Reputation: 23
What are the "best" ways to search for a occurrence of a string in a large number of text files, using python?
As I understand it we can use the following:
for f in files:
with open("file.txt") as f:
for line in f:
# do stuff
Python caches the file in chunks under the hood and therefore the IO penalty is WAY less severe than it looks like at first glance. This is my go-to if I had to read a few files at most.
But I can also do the following in the case of a list of files(or os.walk):
for f in files:
with open("file.txt") as f:
lines = list(f)
for line in lines:
#do stuff
# Or a variation on this
If I have hundreds of files to read I'd like to load them all up into memory before scanning them.
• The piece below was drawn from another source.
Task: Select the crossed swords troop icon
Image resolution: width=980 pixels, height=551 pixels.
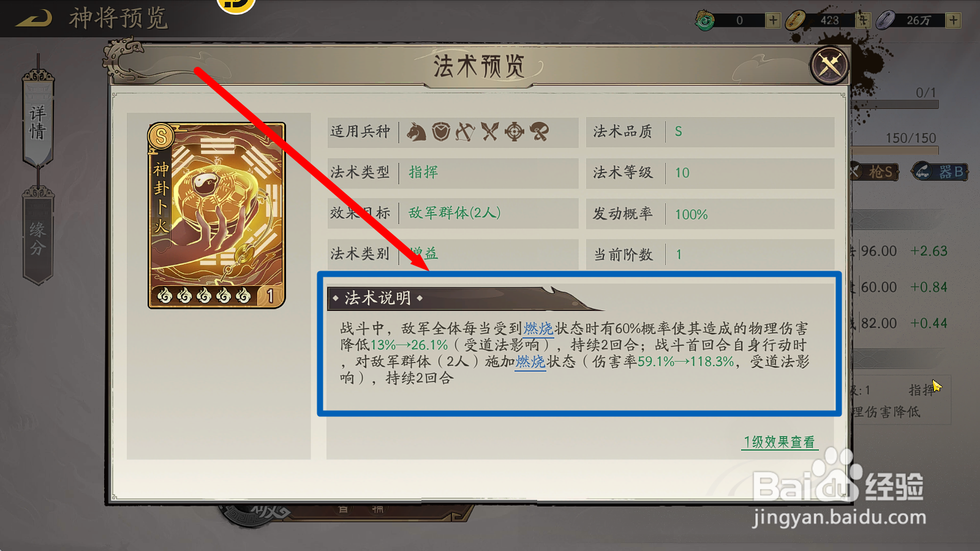Action: 490,132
The logic here is to keep file access time to a minimum(and let the OS its filesystem magic) and keep the logic minimal it since IO is often the bottleneck. It's obviously going to cost way more memory, but will it improve performance?
Are my assumptions correct here and/or are there better ways of doing this? If there's no clear answer what would be the best way to measure this in python?
Upvotes: 0
Views: 1126
Reputation: 1894
is that premature optimization ?
did You actually profile the whole process, is there really a need to speed it up ? see: https://stackify.com/premature-optimization-evil/
if You really HAVE the need to speed it up, You should consider some threaded approach, since it is I/O bound.
one easy way is, to use ThreadPoolExecutor, see : https://docs.python.org/3/library/concurrent.futures.html#threadpoolexecutor
another way (if You are on linux) is just to execute some shell command like 'find', 'grep' etc. - those little C-programs are highly optimized and will be for sure the fastest solution. You might use Python to wrap those commands.
Regexp is not faster, as @Abdul Rahman Ali stated incorrectly:
$ python -m timeit '"aaaa" in "bbbaaaaaabbb"'
10000000 loops, best of 3: 0.0767 usec per loop
$ python -m timeit -s 'import re; pattern = re.compile("aaaa")' 'pattern.search("bbbaaaaaabbb")'
1000000 loops, best of 3: 0.356 usec per loop
Upvotes: 1
Reputation: 1
The best way to search for a pattern in a text is to use Regular Expressions:
import re
f = open('folder.txt')
list_of_wanted_word=list()
for line in f:
wanted_word=re.findall('(^[a-z]+)',l) #find a text in a line and extract it
for k in wanted_word:#putting the word in a list
list_of_wanted_word.append(k)
print(list_of_wanted_word)
Upvotes: 0